Markus Kippelt ist zu jung. Das muss er sein, denn sonst wäre er nicht Schützenkönig bei den Junggesellenschützen – und gleichzeitig deren Präsident. Aber wie alles anfing, vor über 40 Jahren, das weiß er nur aus Erzählungen. Sein Onkel war damals dabei: Bernhard Kippelt. Gemeinsam mit Bernhard Alfert, Karl Münstermann, Berhard Lürick und einigen anderen rief er zur Gründung des Junggesellenschützenvereins St.
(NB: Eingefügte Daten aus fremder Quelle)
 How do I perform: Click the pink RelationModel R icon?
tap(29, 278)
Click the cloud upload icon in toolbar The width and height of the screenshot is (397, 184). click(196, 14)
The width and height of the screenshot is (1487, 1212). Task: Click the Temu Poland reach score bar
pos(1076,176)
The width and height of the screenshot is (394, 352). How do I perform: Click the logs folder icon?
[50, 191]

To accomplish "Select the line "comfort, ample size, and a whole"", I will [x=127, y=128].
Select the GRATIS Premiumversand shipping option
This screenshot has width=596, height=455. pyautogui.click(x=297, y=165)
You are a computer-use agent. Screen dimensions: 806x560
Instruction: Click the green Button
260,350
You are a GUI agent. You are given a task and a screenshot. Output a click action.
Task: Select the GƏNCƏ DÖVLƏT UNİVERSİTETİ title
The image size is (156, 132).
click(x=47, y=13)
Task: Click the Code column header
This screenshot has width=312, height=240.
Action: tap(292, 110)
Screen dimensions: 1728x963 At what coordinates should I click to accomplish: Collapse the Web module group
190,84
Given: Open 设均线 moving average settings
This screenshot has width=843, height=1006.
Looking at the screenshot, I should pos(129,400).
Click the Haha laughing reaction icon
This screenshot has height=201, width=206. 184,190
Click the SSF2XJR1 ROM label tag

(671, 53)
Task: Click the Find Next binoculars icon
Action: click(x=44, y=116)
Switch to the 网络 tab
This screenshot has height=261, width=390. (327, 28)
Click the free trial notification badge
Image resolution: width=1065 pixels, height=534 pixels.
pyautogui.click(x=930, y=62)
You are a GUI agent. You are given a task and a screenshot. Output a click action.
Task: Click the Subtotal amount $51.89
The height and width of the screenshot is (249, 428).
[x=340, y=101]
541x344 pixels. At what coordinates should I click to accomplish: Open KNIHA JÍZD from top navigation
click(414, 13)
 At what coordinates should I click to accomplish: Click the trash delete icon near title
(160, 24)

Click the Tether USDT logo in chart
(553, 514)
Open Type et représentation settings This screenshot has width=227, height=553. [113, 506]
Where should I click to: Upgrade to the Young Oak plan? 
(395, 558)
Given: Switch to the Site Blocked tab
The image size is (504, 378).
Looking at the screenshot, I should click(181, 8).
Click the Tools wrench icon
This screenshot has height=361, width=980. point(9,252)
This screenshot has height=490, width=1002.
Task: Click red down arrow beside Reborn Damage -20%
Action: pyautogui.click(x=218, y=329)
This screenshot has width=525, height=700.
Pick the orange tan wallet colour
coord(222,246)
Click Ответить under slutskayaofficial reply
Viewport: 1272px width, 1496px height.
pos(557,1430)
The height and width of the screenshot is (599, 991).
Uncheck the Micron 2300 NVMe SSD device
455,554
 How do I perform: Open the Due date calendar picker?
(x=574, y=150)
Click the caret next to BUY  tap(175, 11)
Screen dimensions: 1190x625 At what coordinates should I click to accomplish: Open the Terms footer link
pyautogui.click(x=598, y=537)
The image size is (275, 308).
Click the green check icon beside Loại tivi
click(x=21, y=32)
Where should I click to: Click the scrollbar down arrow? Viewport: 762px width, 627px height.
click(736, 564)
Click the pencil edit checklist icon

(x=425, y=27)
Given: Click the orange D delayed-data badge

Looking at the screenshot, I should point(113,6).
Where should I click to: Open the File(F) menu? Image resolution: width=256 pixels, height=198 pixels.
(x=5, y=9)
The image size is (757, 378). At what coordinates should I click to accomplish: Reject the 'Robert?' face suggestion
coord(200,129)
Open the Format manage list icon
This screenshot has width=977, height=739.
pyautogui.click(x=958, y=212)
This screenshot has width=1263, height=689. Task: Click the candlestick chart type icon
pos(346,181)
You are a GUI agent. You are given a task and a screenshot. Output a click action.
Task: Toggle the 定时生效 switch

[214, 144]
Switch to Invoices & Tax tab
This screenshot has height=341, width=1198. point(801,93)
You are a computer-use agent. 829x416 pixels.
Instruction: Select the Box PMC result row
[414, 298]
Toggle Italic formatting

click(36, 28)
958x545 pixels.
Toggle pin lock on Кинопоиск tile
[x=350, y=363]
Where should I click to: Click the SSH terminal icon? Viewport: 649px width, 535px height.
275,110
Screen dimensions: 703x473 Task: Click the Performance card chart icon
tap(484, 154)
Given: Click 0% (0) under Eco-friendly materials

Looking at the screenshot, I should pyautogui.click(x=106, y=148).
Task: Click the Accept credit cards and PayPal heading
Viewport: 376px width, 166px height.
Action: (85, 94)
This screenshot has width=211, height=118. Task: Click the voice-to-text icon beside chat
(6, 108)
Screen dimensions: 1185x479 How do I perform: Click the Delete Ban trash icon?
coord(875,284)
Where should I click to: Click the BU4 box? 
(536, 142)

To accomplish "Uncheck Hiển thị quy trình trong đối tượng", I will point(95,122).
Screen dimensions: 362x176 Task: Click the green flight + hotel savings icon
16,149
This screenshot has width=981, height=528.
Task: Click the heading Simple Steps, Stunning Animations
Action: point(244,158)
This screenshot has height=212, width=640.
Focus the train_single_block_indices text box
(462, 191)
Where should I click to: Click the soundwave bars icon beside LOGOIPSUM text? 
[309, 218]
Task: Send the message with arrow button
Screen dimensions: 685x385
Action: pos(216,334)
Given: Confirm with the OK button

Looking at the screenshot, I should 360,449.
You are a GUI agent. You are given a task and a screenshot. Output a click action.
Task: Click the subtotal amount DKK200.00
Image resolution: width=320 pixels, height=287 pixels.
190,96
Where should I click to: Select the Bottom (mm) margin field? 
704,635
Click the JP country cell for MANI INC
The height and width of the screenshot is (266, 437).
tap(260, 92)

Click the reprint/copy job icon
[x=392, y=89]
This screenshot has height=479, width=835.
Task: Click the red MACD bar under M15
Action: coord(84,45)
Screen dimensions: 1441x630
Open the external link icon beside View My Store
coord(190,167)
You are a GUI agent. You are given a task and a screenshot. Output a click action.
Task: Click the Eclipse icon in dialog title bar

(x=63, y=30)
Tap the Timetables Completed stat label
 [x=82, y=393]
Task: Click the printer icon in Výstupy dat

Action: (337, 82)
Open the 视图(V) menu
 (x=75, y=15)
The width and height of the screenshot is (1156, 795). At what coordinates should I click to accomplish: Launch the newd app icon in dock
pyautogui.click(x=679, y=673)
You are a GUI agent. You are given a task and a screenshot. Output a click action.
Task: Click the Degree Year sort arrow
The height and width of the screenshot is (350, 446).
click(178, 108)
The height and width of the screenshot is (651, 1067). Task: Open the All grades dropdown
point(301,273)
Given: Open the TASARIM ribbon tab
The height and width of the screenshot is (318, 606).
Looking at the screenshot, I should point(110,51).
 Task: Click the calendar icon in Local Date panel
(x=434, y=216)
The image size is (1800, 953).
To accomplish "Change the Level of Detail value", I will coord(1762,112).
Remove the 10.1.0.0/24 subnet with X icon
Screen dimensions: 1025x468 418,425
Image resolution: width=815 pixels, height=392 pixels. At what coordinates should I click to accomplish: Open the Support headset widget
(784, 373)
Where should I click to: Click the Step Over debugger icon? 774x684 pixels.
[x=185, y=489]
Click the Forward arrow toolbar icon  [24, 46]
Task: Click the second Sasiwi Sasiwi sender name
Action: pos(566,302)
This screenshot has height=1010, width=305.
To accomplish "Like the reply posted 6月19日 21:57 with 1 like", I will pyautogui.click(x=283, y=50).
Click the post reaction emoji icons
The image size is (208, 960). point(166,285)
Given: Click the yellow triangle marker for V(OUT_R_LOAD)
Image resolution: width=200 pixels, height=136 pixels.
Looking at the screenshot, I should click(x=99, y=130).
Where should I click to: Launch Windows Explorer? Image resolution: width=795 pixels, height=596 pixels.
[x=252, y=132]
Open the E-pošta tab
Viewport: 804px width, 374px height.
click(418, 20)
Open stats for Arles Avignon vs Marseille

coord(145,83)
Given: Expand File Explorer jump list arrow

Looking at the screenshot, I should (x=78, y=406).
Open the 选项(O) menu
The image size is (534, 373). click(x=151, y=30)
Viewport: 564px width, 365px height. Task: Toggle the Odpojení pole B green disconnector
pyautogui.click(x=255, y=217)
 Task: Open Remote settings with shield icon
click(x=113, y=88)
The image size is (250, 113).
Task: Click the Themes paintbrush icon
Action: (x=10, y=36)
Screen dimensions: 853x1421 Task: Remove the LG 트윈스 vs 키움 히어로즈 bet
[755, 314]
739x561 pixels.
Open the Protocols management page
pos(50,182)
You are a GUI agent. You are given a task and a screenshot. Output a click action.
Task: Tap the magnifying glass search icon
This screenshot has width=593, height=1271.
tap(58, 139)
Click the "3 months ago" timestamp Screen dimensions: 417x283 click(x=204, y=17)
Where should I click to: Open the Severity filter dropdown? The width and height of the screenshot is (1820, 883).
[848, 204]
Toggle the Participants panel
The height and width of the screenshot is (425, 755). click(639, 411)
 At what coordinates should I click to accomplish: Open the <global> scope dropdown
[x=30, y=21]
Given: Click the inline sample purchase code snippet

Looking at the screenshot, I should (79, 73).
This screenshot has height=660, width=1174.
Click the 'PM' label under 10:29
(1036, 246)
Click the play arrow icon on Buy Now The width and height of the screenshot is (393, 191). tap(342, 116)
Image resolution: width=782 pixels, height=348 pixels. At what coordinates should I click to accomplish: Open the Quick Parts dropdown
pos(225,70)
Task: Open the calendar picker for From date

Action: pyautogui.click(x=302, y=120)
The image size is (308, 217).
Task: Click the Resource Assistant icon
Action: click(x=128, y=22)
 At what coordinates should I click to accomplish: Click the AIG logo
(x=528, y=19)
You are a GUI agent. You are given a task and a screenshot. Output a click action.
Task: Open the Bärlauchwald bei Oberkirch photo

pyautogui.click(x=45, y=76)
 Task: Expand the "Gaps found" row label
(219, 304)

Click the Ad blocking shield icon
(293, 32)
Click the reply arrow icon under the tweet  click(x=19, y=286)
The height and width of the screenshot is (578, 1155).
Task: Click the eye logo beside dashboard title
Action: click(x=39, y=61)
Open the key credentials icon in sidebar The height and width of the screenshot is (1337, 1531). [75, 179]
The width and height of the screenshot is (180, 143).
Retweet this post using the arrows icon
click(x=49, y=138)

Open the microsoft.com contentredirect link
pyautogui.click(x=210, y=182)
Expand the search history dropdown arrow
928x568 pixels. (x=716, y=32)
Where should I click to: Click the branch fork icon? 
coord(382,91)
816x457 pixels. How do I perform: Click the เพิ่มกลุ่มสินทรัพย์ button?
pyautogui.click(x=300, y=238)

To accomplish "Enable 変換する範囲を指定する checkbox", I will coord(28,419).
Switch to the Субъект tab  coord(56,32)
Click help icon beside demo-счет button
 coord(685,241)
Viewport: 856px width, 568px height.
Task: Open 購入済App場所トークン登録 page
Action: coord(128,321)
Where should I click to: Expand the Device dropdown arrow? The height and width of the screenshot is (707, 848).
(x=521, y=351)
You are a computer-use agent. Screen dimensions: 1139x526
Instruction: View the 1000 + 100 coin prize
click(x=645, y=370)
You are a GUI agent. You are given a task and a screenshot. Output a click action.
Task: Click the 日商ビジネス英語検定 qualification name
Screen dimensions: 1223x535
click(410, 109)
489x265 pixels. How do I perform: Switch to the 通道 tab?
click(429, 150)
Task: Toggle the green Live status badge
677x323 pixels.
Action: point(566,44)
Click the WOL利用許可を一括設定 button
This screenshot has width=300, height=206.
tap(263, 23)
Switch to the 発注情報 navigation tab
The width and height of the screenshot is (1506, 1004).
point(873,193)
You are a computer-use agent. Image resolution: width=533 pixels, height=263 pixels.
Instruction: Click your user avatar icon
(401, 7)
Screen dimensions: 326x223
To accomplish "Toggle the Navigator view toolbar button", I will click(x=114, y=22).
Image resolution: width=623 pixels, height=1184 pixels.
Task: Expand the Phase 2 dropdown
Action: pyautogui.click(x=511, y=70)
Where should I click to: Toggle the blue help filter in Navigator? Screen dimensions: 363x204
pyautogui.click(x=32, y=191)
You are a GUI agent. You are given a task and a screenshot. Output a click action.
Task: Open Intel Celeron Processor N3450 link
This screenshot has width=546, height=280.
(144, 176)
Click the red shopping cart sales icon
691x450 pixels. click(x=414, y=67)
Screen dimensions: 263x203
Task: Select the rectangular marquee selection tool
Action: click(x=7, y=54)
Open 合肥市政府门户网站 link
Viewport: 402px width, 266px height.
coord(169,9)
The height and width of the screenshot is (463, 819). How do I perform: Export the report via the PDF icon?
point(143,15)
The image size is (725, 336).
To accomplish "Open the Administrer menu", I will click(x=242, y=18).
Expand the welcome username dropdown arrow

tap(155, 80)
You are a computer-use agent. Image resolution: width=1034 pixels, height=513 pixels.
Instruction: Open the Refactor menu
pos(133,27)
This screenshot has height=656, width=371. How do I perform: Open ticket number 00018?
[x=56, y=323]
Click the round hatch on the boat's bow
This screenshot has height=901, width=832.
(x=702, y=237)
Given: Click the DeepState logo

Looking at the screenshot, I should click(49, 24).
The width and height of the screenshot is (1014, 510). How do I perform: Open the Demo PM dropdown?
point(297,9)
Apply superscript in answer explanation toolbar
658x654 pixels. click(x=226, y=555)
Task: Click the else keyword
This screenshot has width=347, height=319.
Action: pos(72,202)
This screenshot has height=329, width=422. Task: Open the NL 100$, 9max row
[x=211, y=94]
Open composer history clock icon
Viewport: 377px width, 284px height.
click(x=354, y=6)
Maria Heek auf.

„Das waren alles Heeker Originale“, sagt Markus Kippelt. „Solche Leute gibt es fast gar nicht mehr.“ Dass eine Menge Unzufriedenheit mit dem damaligen Schützenfestbetrieb im Spiel war, ist bekannt – nebst einer Menge Alkohol. „Das Ganze glich eher einem Runkelklub, der sich an einem Samstag anständig besaufen wollte“, ist in der Chronik des Vereins selbstkritisch vermerkt.

Im Kreuzfeuer der Kritik

Im Nu gerieten die Gründerväter ins Kreuzfeuer der Kritik, nicht zuletzt bei den eigenen Familien. Die Eltern seien nicht von der Gründungsidee begeistert gewesen, heißt es unter „Wie alles begann“ auf der Internetseite des Vereins. „So manches harte Wort“ hätten sie sich anhören müssen. „Von Wahnsinn bis Idioten war alles dabei.“ Bernhard Lürick holte daher bei der Generalversammlung am 17. Juni zu einer flammenden Rede aus. „Der Verein hat nicht die Aufgabe, ein Gegengewicht gegenüber dem Heimat- und Schützenverein St. Ludgerus zu sein“, erklärte er. „Wir haben es aber nicht nötig, uns von deren Vorstandsmitgliedern hinstellen zu lassen wie kleine Jungen …“. Aller Kritik und allem Belächeln zum Trotz, das es offenbar von allen Seiten gab: „Dieses Fest wird so durchgeführt, wie es von uns geplant ist“, sagte Lürick, „wenn wir alle zusammenhalten, wird es auch gelingen.“

Tatsächlich: Es gelang. Obwohl es noch einige Hürden zu nehmen gab. Nicht zuletzt beim ersten Vogel, in dem ein quergeschlagener Balkennagel steckte, weshalb er zunächst nicht befestigt werden konnte. Bei der „Behelfsreparatur“ wurde er dann beschädigt. „Fachkreise“ unkten: Keine 40 Schuss würde der aushalten. „Die Lage war verzweifelt“, so der Chronist. Ob es vielleicht an der Trinkfreude der jungen Schützen lag, ist ungewiss: Der Vogel fiel erst mit dem 366. Schuss.

Zeiten ändern sich

Inzwischen sind es „so um die 250“, wie Markus Kippelt weiß. Und auch der Frieden ist längst wieder hergestellt. „Das Verhältnis zwischen den Vereinen ist super. Das ist eine super Zusammenarbeit“, beteuert er, „Wir sind bei denen eingeladen, und die bei uns.“ So auch in diesem Jahr: Los geht es am Samstag am Eppingschen Hof mit dem Tog wegbringen um 16 Uhr.